## GIVEN RECORDS
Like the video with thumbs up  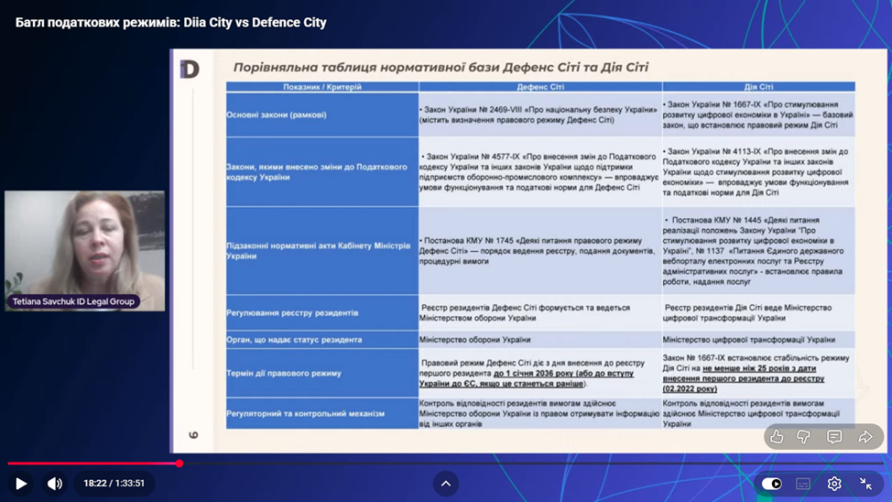777,437
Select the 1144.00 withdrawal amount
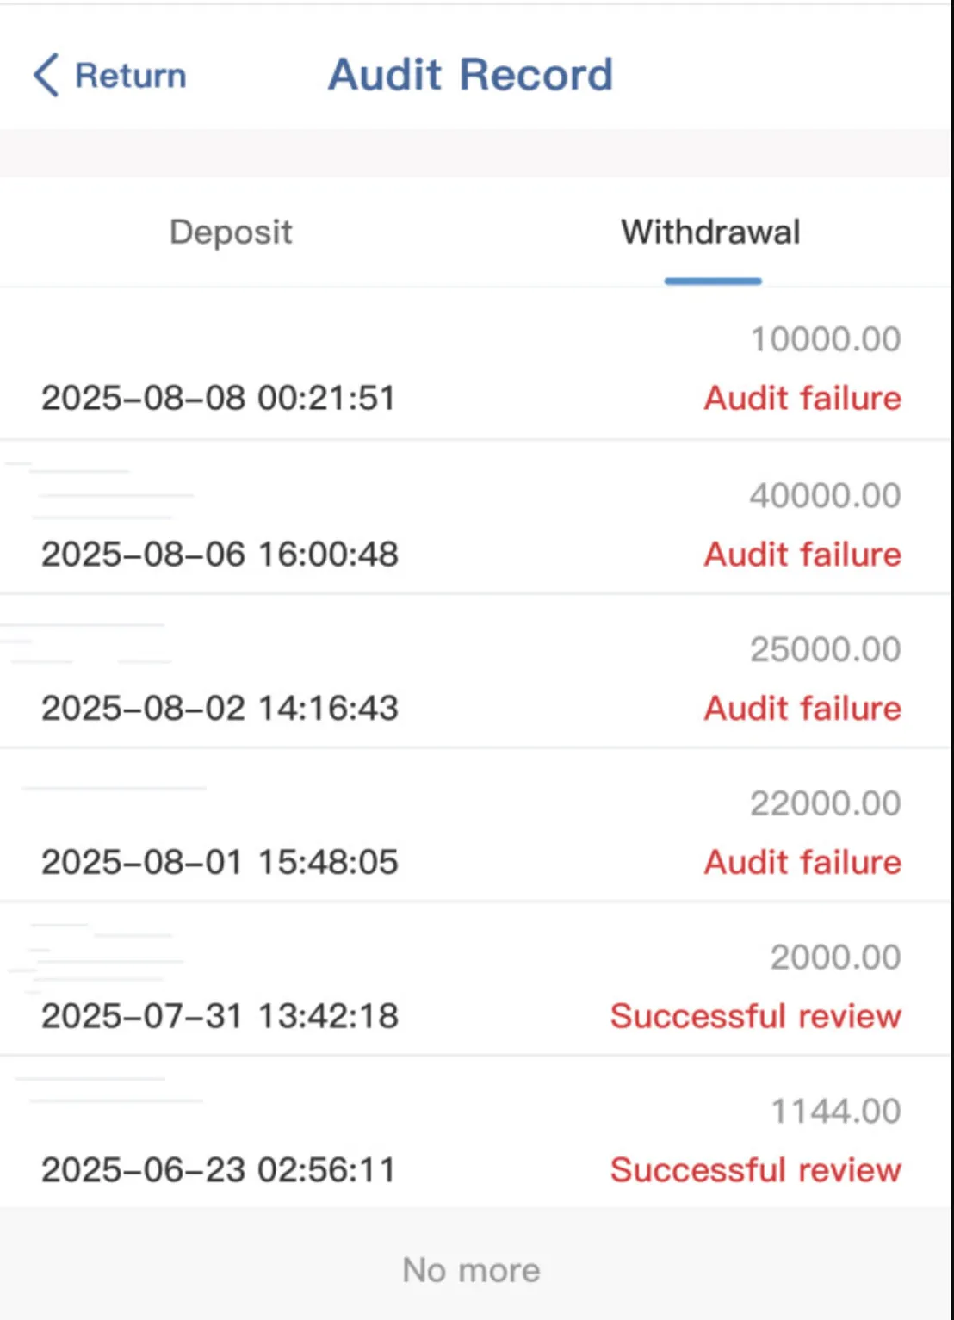 click(x=835, y=1112)
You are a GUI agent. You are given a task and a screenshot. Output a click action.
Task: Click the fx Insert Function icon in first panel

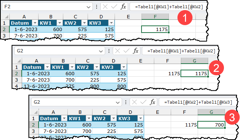pos(123,7)
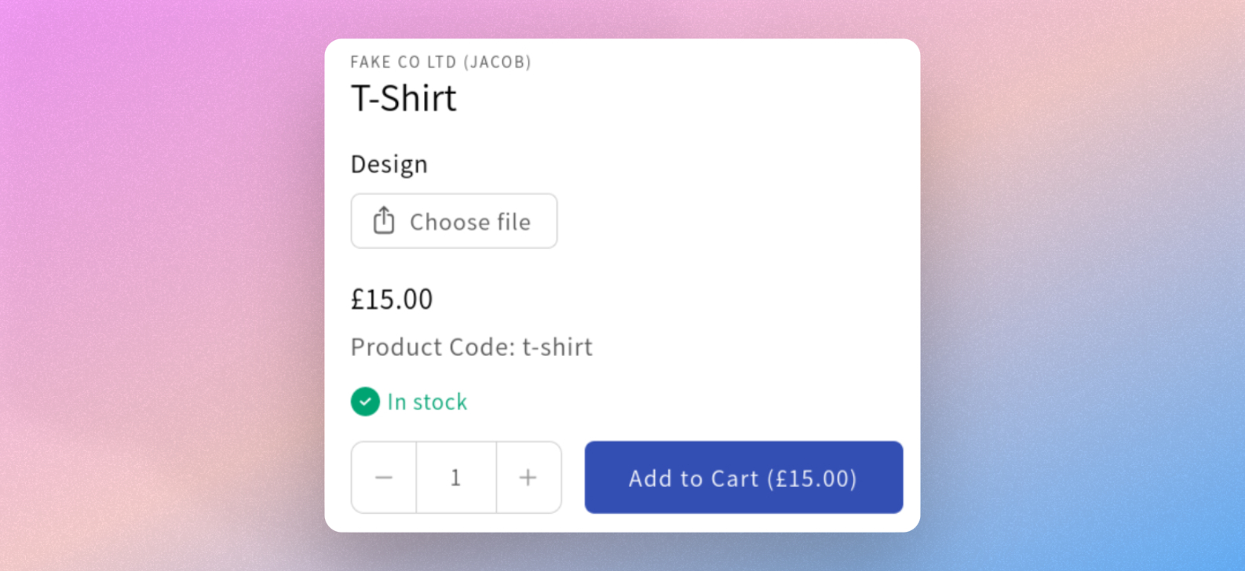Image resolution: width=1245 pixels, height=571 pixels.
Task: Click the minus icon to decrease quantity
Action: (384, 477)
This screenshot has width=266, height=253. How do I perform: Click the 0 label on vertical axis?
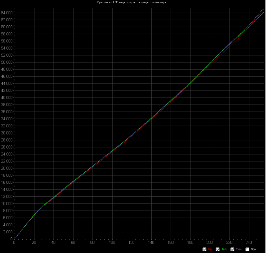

## PROMPT
The line containing "Task: Click the fx" and every line after it, through the end of the material above, are to be printed exactly; no pictures belong in the output.

## OUTPUT FOR THIS EXERCISE
Task: Click the fx Insert Function icon in first panel

pos(123,7)
Image resolution: width=1245 pixels, height=571 pixels.
Task: Click the minus icon to decrease quantity
Action: (384, 477)
This screenshot has width=266, height=253. How do I perform: Click the 0 label on vertical axis?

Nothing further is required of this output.